_READING PASSAGE_
▬▬▬▬▬▬▬▬▬▬
October is here. The spook season has again commenced. Sometimes it helps to go back to one of the progenitors of American hauntings: Sleepy Hollow. The original story is over two hundred years old. Adaptations of the tale are almost a Halloween tradition at this point. From the animated versions to the Tim Burton film, Sleepy Hollow and the Headless Horsemen remain perennial. This tradition continues on with the graphic novel Hollow by Shannon Watters, Branden Boyer-White, Berenice Nelle, Kaitlyn Musto, Kieran Quigley, Gonçalo Lopes, and Jim Campbell.

A recent transplant to Sleepy Hollow, Izzy Crane doesn’t believe in ghosts or the paranormal. More concerned with finding a good spot to research, Izzy only wants to get through high school with a minimal amount of Headless Horsemen encounters despite the town branding the figure as a mascot on everything from pizza shops to ambulances.

Of course, the legend is real. It has to be in a town like this. But the legend itself is different. Less a cursed haunting hanging over the town, the Headless Horsemen is a protector here—a lone soldier protecting the Van Tassel family from certain death by mysterious hands. But those mysterious hands have only grown more powerful over the centuries as they find new ways to try to end the Van Tassel bloodline.

More than anything, Hollow is fun. There is a more serious side to the story that centers on keeping the only daughter of the Van Tassel family, Vicky, alive, but this title maintains some of the hallmark hijinks of a high school mystery. There’s pranks, town festivals, elaborate Rube Goldberg-esque schemes, and teenage drama. It’s the perfect distillation of a classic story in a modern context with the familiar trappings of both that keeps it feeling fresh.
▬▬▬▬▬▬▬▬▬▬
_GIVEN MATERIAL_

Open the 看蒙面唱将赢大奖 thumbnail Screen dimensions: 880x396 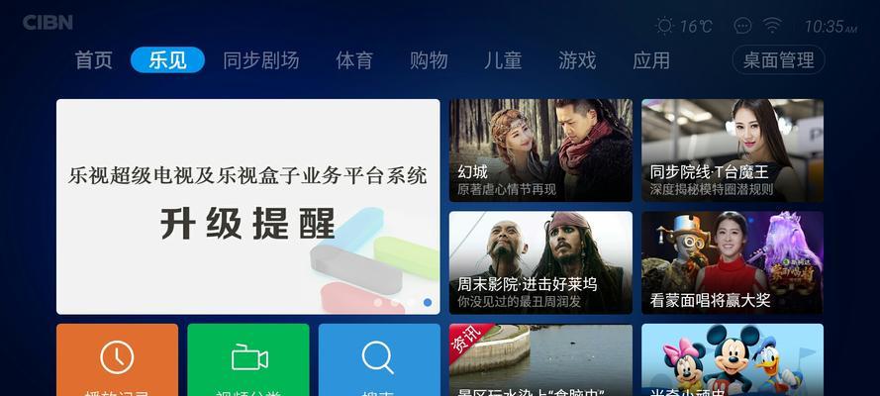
▬▬▬▬▬▬▬▬▬▬
_EXERCISE REQUIREMENTS_
Answer these questions about the review of Hollow.
1. How old is the original Sleepy Hollow story?
2. What does Izzy Crane not believe in?
3. What is the name of the only daughter of the Van Tassel family?
None of the data is used here.

_RESPONSE BELOW_
1. Over two hundred years old.
2. Ghosts or the paranormal.
3. Vicky.